• [Work required] Within the entries below, find every line that has the string "agent", then copy it.

________

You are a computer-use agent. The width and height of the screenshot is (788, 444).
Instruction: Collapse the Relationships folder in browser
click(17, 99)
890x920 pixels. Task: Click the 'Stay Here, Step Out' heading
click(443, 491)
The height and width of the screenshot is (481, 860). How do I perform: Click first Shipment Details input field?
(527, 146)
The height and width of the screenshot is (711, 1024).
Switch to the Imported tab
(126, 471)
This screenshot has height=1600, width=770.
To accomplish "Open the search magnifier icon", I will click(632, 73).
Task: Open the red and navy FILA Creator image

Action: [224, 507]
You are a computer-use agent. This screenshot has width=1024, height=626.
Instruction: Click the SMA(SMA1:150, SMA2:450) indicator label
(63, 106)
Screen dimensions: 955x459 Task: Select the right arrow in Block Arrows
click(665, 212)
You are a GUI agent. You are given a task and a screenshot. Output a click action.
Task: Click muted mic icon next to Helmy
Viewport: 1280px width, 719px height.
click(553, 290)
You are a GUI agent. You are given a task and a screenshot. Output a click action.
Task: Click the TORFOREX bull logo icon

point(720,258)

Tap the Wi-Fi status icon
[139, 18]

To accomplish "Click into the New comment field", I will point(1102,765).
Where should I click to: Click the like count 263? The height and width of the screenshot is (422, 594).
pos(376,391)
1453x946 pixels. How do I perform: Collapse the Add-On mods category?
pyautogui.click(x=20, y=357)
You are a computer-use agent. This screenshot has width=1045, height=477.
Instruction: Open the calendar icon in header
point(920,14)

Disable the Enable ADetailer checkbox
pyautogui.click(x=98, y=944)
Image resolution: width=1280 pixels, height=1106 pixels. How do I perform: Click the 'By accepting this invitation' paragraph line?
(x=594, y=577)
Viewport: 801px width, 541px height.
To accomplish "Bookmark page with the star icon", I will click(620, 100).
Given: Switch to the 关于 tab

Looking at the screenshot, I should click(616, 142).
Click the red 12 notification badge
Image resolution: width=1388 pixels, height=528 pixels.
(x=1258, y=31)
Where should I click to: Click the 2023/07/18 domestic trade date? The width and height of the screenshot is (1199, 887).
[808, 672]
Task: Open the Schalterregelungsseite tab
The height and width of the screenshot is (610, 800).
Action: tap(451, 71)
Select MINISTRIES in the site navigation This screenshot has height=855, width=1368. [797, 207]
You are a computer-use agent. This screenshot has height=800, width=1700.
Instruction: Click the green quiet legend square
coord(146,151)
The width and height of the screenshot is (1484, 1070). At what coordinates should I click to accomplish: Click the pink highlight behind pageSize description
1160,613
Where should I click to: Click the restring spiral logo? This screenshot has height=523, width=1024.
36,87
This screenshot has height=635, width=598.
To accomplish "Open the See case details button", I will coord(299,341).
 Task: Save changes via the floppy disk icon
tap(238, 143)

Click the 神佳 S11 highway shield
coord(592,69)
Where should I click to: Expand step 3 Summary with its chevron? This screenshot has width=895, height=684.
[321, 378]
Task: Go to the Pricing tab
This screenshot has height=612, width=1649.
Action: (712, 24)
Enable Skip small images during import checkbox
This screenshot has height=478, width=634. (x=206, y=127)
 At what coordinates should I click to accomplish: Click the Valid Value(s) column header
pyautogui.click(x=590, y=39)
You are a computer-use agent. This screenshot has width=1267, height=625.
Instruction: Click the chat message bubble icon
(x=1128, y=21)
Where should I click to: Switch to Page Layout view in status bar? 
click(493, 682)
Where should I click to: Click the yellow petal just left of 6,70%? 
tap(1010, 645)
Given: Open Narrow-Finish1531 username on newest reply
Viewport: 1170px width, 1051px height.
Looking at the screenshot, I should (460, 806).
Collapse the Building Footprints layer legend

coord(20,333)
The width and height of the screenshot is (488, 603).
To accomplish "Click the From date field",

________

• [Problem solution]
You are a computer-use agent. The width and height of the screenshot is (788, 444).
You are a computer-use agent. This screenshot has width=1024, height=626.
You are a GUI agent. You are given a task and a screenshot. Output a click action.
You are a GUI agent. You are given a task and a screenshot. Output a click action.
You are a computer-use agent. This screenshot has width=1045, height=477.
You are a computer-use agent. This screenshot has height=800, width=1700.
You are a computer-use agent. This screenshot has width=1267, height=625.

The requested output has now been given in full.